--- WHAT YOU WILL DO ---
Nothing but the records themselves, exactly as written, should appear in the reply; leave out the pictures.
DATA FOR REVIEW START
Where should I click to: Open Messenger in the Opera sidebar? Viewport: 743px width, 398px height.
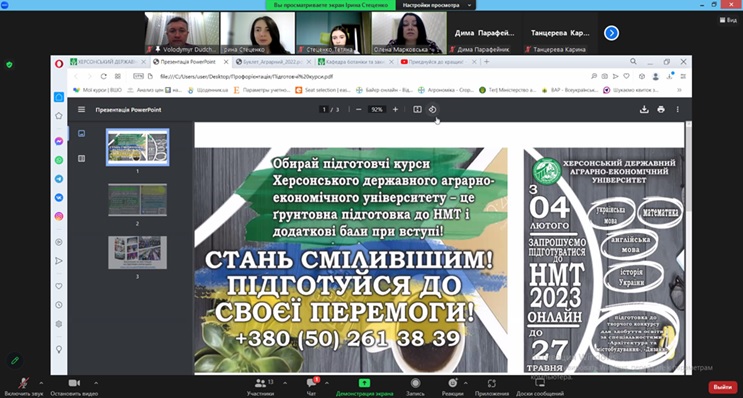tap(59, 141)
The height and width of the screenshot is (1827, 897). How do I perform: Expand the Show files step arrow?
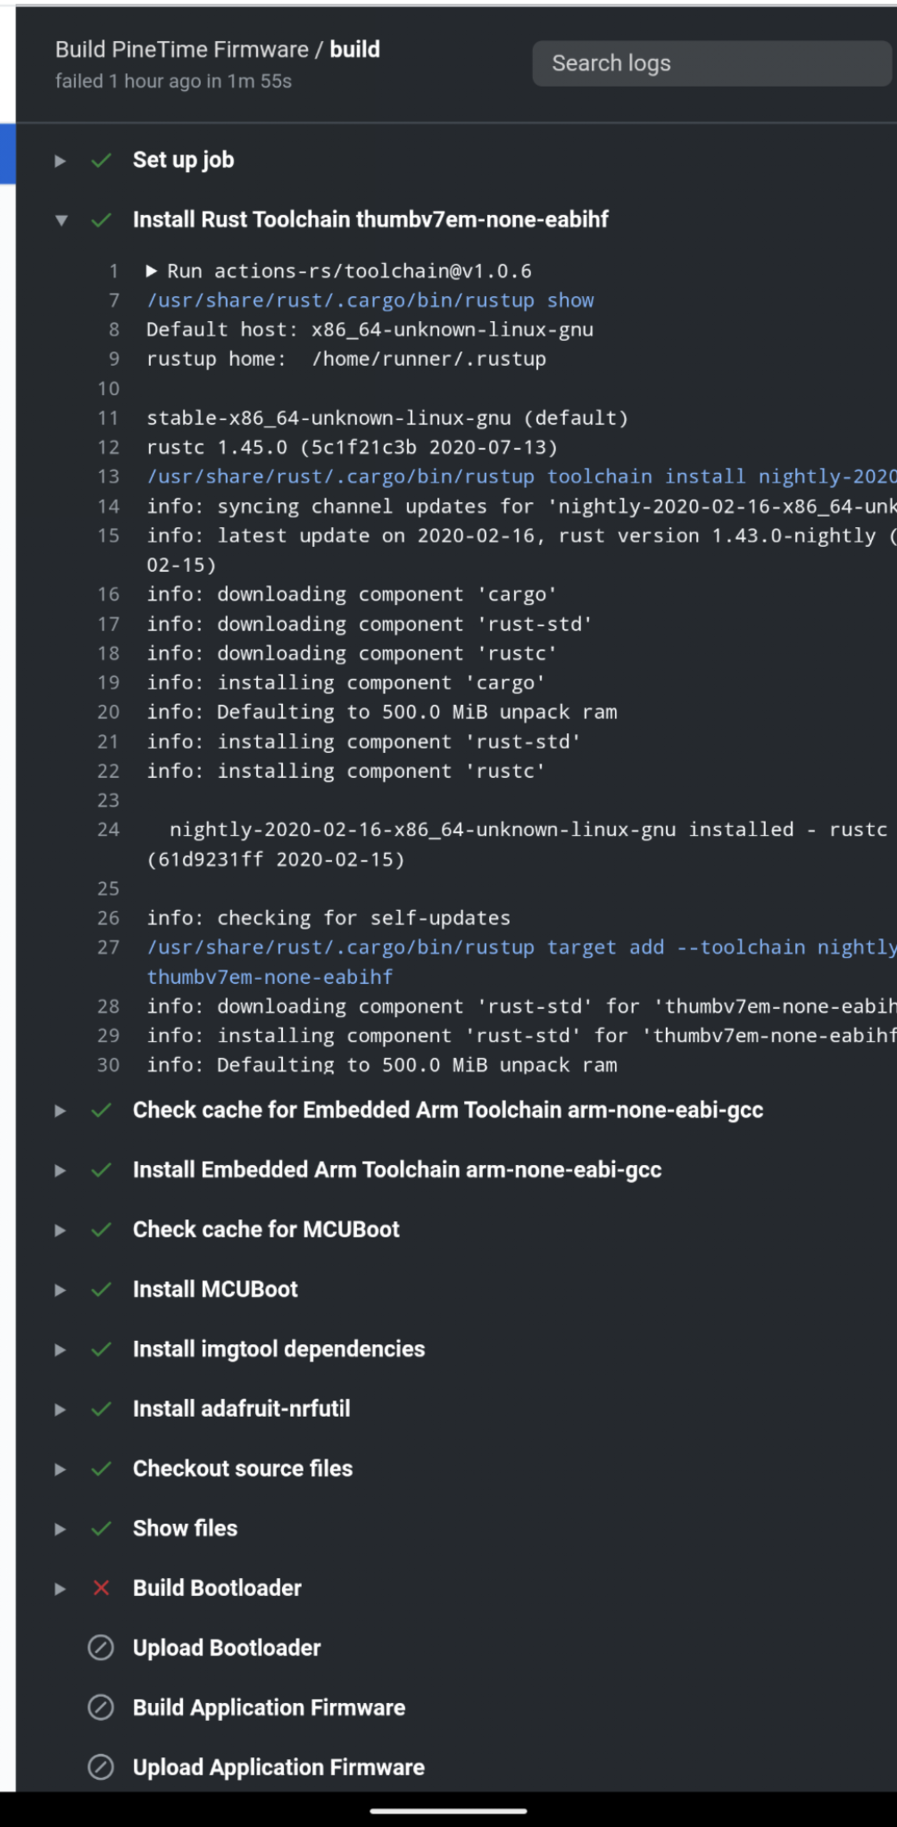point(61,1529)
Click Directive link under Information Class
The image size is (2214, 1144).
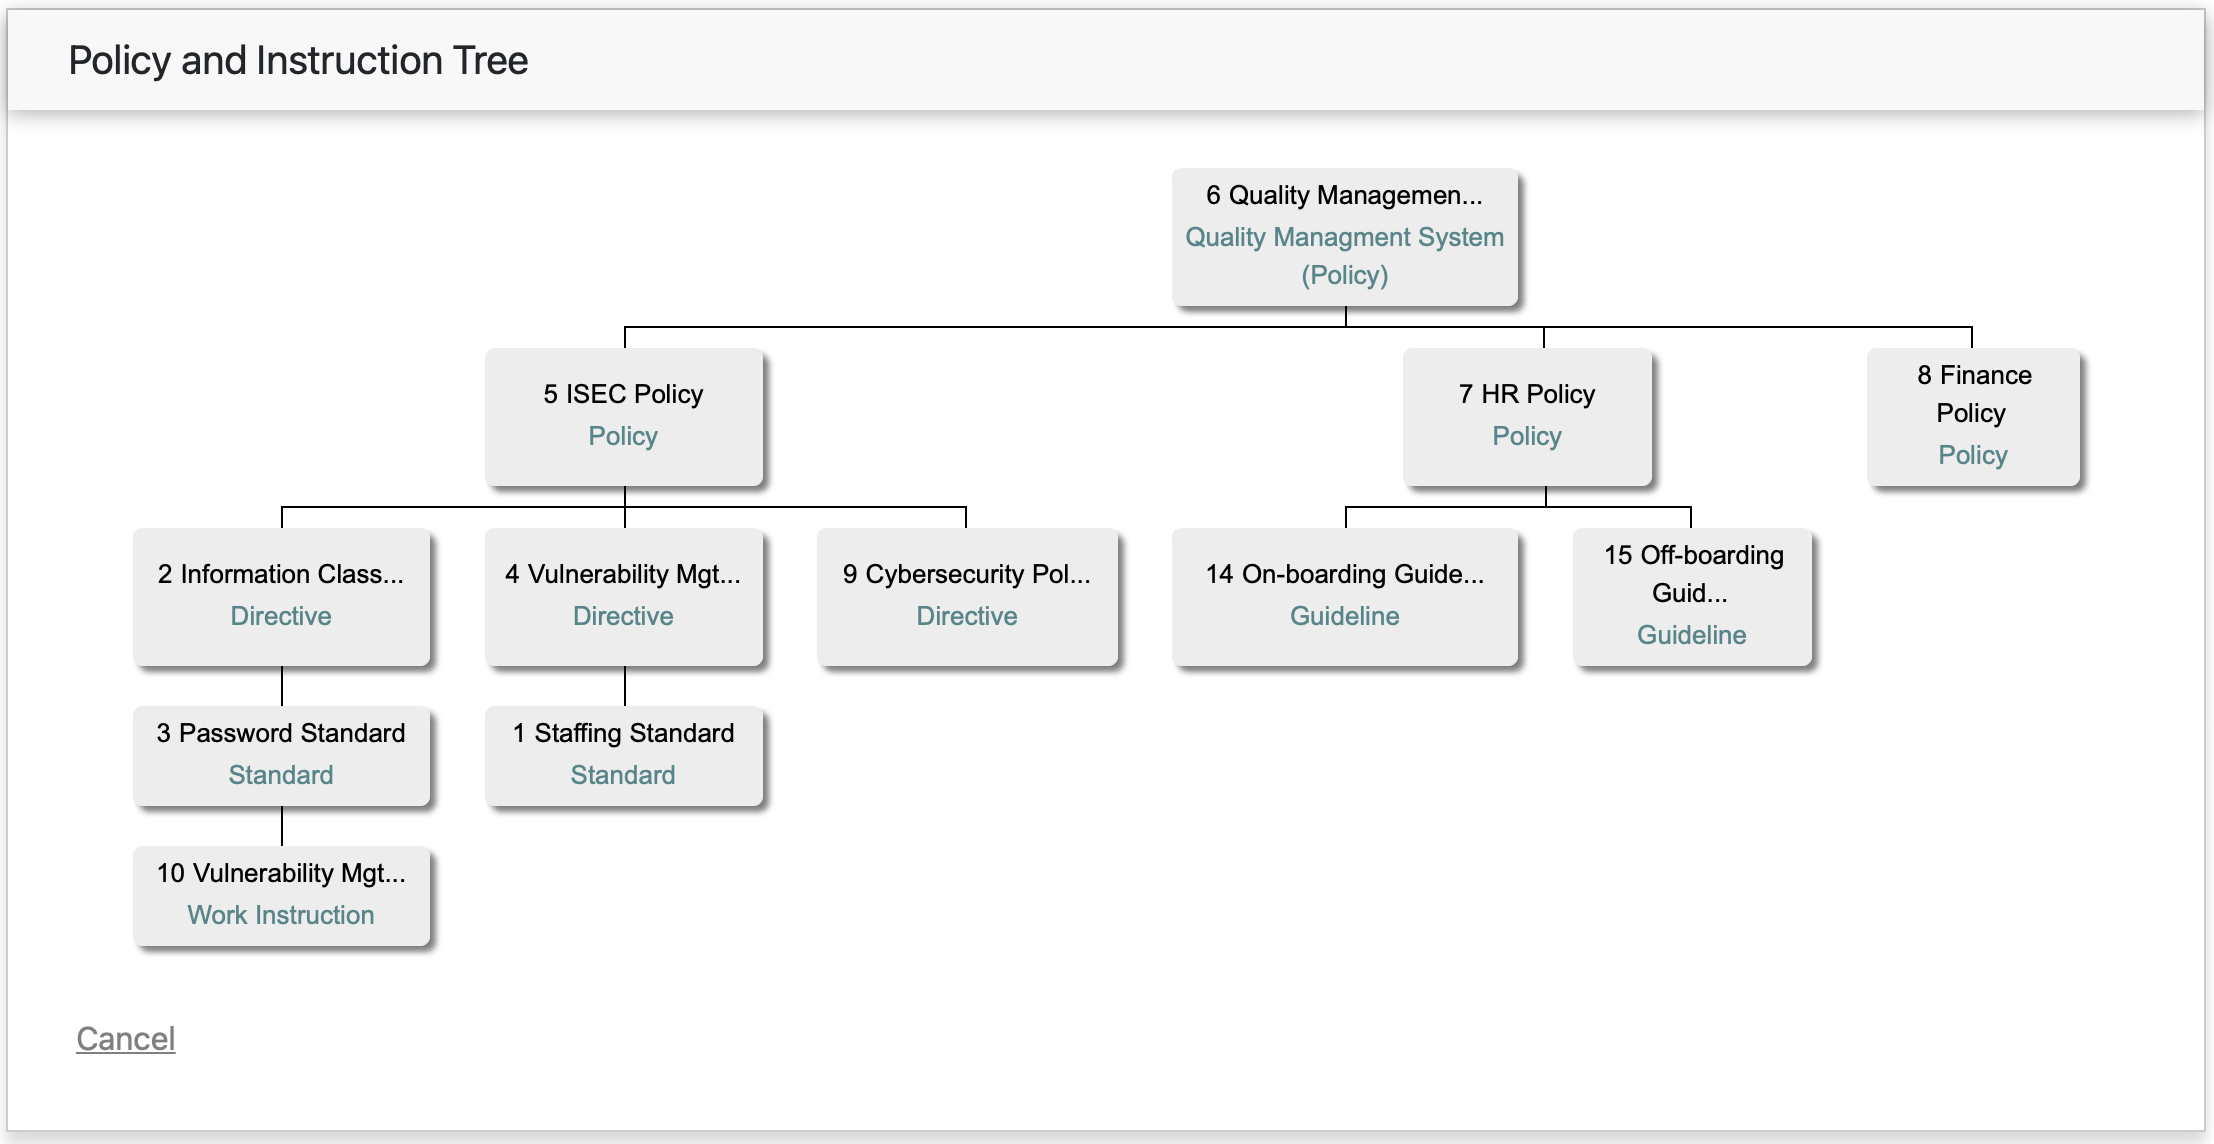[281, 616]
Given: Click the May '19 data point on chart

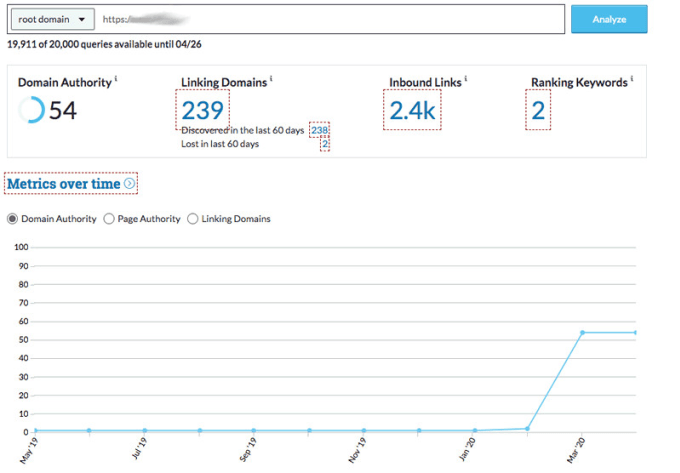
DATA FOR REVIEW END
--- RESPONSE ---
Where should I click to: Open Messenger in the Opera sidebar? Viewport: 743px width, 398px height.
tap(59, 141)
The height and width of the screenshot is (1827, 897). How do I perform: Expand the Show files step arrow?
point(61,1529)
Click Directive link under Information Class
The image size is (2214, 1144).
[281, 616]
Given: Click the May '19 data point on chart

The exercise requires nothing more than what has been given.